Líder do governo Rui Costa critica duramente deputado do DEM: “não tem memória, é satanás pregando quaresma”

Deputado estadual Zé Neto (PT) e deputado federal José Carlos Aleluia (DEM). Debate sobre corrupção revelada pela operação Lava Jato gera tensão e discórdia.
Deputado estadual Zé Neto (PT) e deputado federal José Carlos Aleluia (DEM). Debate sobre corrupção revelada pela operação Lava Jato gera tensão e discórdia.discórdia.

O líder do governo na Assembleia Legislativa, deputado Zé Neto (PT), afirmou que o presidente estadual do DEM, José Carlos Aleluia, não tem memória e está tirando onda de Satanás pregando Quaresma como se fosse virgem na política como se tudo passasse longe dele, lembrando que financiamento de campanha é um problema que atinge boa parte da classe política, especialmente o partido dele, que aliás, praticamente desapareceu do mapa do Brasil, em decorrência de escândalos sucessivos e descomprometi mento com o povo brasileiro.

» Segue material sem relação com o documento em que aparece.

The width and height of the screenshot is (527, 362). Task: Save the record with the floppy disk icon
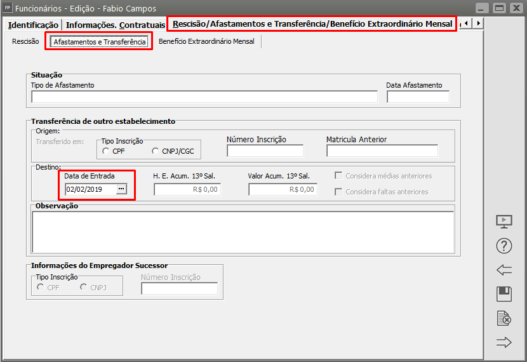point(504,294)

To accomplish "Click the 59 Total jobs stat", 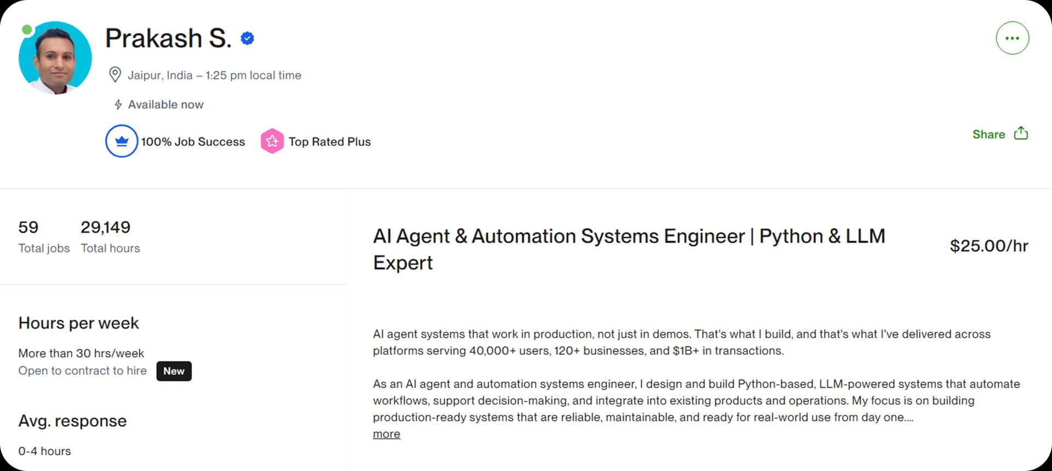I will click(x=44, y=237).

“É bom que Aleluia lembre, que com relação a essa história de vaias, o Prefeito do Democratas (DEM), foi muito vaiado em Feira de Santana enquanto a nossa Presidenta  foi muito aplaudida, em um evento de entrega de Conjuntos Habitacionais do Minha Casa Minha Vida com mais de 8 mil pessoas. No discurso, a presidenta Dilma incluiu uma atenção especial ao Prefeito para que ele não ficasse tão  deslocado e tão desconfortável, e para que ele tivesse mais apoio no evento que era totalmente hostil com relação a ele, em função da péssima gestão que ele faz lá”, pontuou o deputado.

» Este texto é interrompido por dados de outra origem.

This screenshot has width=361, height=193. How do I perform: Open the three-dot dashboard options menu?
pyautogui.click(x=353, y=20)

Para Zé Neto essas situações precisam ser lembradas para não ficar parecendo que a agressão ao Estado de Direito e a política atinge só no PT. “Alguns da grande mídia estão forçando a barra em cima do PT, mas é bom lembrar que quando o processo é golpista, acaba pegando em todo mundo da classe política”, disse.

Segundo o parlamentar, essa coisa de vaia e aplauso depende de cada ambiente. O certo é que há dificuldades, mas não há crise da dimensão que os conservadores e parte da mídia querem pintar, e a oposição tenta ‘pongar” e forçar um terceiro turno ou fortalecer o sentimento de golpe. “Nós temos é que garantir as instituições democráticas, o processo eleitoral e o estado de direito. Nesse instante temos muita energia para fazer qualquer enfrentamento em qualquer órbita, e que ninguém se engane, quem mais conhece a política de mobilização dos movimentos sociais somos nós, que temos no nosso DNA nos movimentos populares. Tem coisa errada para se resolver? Nos cabe as respostas, e essas estão aparecendo”, pontuou.